Document section start

How to Write Key Selection Criteria
We break down what key selection criteria are and how to address them effectively
There are times when job advertisements, particularly Government roles, will ask that you address selection criteria as part of your application.
These key selection criteria are what your prospective employer has decided are vital to succeeding in the role, from qualifications and skills to knowledge and attributes. These criteria are located in the position description. If the job advertisement doesn’t include them, they will be linked to for you to read.
Addressing these criteria involves writing a brief explanation of how you meet each criterion.
Why are key selection criteria used by Selection Panels?
Of those in charge of recruiting new staff, the Selection Panel is an integral part. They decide on the selection criteria, both key and desired.
When processing applications, the Panel uses the answers of each candidate to make objective assessments of their suitability. It allows them to do so consistently, with their judgement being influenced directly by your own words.
Along with your resume and cover letter, they allow the panel to form a fair opinion on whether you fit the criteria. That’s why it’s so important to know how to properly answer key selection criteria in your applications.
How to answer key selection criteria
There are simple steps to follow to address selection criteria. By approaching them systematically and following this process, you’ll be able to confidently answer key selection criteria.
Set up a document:
The first step is the simplest one – put your name, along with the job title and reference number at the beginning of the document. You should then include a heading that is along the lines of ‘Summary Addressing Key Selection Criteria’.
Thoroughly study the key selection criteria:
You need to ensure that you fully understand what each capability is asking of you before you start answering them. There are often subtle distinctions that you need to be aware of and address within your statements.
There will be a person listed in the position description as the contact for those with questions about the selection criteria. Be sure to make use of this if you need clarification on anything. Their number is there for a reason – you won’t be looked down on for calling to ask questions. If you’re with an employment agency, they will have help available as well.
Answer one key selection criteria at a time:
Each criterion should be used as a heading, with your summary underneath it. You need to summarise how your experience, skills, attributes and qualifications are related to each criterion, which we explain further in the next steps.
Look for the main points within each key selection criteria:
You might need to address more than one capability within your statement, so it’s crucial that you break each selection criteria down to see what you need to include.

Document section end
Data listing start

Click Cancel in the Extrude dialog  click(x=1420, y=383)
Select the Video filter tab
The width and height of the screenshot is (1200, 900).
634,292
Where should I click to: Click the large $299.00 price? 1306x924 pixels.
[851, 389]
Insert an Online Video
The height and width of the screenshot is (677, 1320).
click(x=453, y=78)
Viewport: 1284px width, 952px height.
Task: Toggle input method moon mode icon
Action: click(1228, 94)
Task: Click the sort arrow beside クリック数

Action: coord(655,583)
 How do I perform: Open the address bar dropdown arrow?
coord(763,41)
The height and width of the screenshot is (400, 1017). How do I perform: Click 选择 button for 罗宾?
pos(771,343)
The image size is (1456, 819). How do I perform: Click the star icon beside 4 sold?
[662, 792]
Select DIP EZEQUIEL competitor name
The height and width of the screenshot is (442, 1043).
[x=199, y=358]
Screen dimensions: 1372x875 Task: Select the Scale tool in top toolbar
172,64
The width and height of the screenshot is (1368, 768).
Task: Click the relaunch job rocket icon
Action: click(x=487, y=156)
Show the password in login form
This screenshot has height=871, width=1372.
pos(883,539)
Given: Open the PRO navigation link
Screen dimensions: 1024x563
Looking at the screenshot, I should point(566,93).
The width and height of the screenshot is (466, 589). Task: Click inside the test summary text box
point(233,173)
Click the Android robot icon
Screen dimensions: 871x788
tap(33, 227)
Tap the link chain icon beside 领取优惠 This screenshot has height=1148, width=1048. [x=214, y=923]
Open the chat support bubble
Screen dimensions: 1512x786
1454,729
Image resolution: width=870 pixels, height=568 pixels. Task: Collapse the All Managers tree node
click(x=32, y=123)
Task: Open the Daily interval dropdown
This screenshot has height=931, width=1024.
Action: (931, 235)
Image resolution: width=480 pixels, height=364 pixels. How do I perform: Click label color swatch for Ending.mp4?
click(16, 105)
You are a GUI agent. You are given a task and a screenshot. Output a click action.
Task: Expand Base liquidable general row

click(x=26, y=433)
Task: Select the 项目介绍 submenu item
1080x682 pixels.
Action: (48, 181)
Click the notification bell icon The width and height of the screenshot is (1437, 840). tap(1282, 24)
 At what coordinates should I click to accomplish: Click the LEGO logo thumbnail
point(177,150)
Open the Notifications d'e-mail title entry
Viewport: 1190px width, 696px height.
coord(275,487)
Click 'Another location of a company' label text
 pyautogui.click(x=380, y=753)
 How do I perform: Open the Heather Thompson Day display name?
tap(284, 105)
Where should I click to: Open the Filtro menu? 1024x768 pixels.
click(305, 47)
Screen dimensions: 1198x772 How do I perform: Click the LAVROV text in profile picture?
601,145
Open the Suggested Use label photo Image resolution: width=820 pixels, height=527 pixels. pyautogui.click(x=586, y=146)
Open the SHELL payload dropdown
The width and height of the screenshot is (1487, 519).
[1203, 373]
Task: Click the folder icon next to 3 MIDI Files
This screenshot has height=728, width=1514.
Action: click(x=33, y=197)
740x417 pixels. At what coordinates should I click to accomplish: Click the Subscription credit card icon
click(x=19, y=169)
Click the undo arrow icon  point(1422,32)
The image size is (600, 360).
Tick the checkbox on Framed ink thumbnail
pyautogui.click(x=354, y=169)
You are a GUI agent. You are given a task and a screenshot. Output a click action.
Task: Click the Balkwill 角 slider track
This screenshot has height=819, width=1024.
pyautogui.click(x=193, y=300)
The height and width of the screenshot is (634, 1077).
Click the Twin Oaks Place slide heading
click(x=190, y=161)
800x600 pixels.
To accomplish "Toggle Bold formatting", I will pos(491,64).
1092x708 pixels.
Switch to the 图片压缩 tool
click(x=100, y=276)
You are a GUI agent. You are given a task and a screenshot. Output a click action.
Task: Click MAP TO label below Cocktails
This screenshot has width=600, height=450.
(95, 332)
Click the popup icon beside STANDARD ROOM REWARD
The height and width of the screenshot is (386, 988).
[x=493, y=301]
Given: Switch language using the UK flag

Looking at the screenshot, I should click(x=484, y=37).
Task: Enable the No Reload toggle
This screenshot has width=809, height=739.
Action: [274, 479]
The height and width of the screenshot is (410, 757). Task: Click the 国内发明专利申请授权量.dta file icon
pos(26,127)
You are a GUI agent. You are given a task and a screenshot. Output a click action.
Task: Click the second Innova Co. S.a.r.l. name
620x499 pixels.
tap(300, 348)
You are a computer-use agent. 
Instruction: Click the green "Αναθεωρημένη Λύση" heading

Data listing end

:: What to do ::
(1) Copy out the key selection criteria guide from "When processing applications, the" up to and including "key selection criteria.".
(2) Extend the key selection criteria guide, picking up right after its final sentence.

:: Results ::
(1)
When processing applications, the Panel uses the answers of each candidate to make objective assessments of their suitability. It allows them to do so consistently, with their judgement being influenced directly by your own words.
Along with your resume and cover letter, they allow the panel to form a fair opinion on whether you fit the criteria. That’s why it’s so important to know how to properly answer key selection criteria in your applications.
How to answer key selection criteria
There are simple steps to follow to address selection criteria. By approaching them systematically and following this process, you’ll be able to confidently answer key selection criteria.

(2)
Use the STAR method to help write your statements:
You cannot just claim that you have certain skills or attributes – you need to explain how and why you have them, and provide examples of times you’ve demonstrated these qualities.
The STAR method is the easiest way to do this:
Situation – Detail a time and place where you exhibited the skill, quality, etc. in question
Task – What you had to do
Action – What you did to complete the task
Result – What the outcome was of your actions.
It’s also wise to use active, strong verbs when describing the situations you were involved in, as well as your actions and results. These have a much bigger impact on the reader.
Ensure you have someone proofread your writing:
This is a step that many people miss, but it’s incredibly important. Sometimes spell-check isn’t enough, and it can’t give detailed feedback. Ask a friend or family member to go over your answers so that they can check for spelling and grammar mistakes, as well as flow issues.
Use Key Selection Criteria as the benefit it is:
It’s not only the Selection Panel that assesses your suitability for a position based on your answers. By following the steps above, you’ll be able to identify if you meet the specifications of the role as outlined in the position description.
Key selection criteria go deeper than cover letters; they allow you to describe in greater detail how you suit the role’s requirements against set criteria. If you put the effort into answering the selection criteria, you’ll find that your chances of being selected to progress further have increased dramatically.
Still not confident in addressing key selection criteria?
If you need help answering key selection criteria, contact the team here at Resumes To You. It’s just one of the many useful services we provide. We have a group of experts in selection criteria ready to help you address selection criteria effectively and get you noticed!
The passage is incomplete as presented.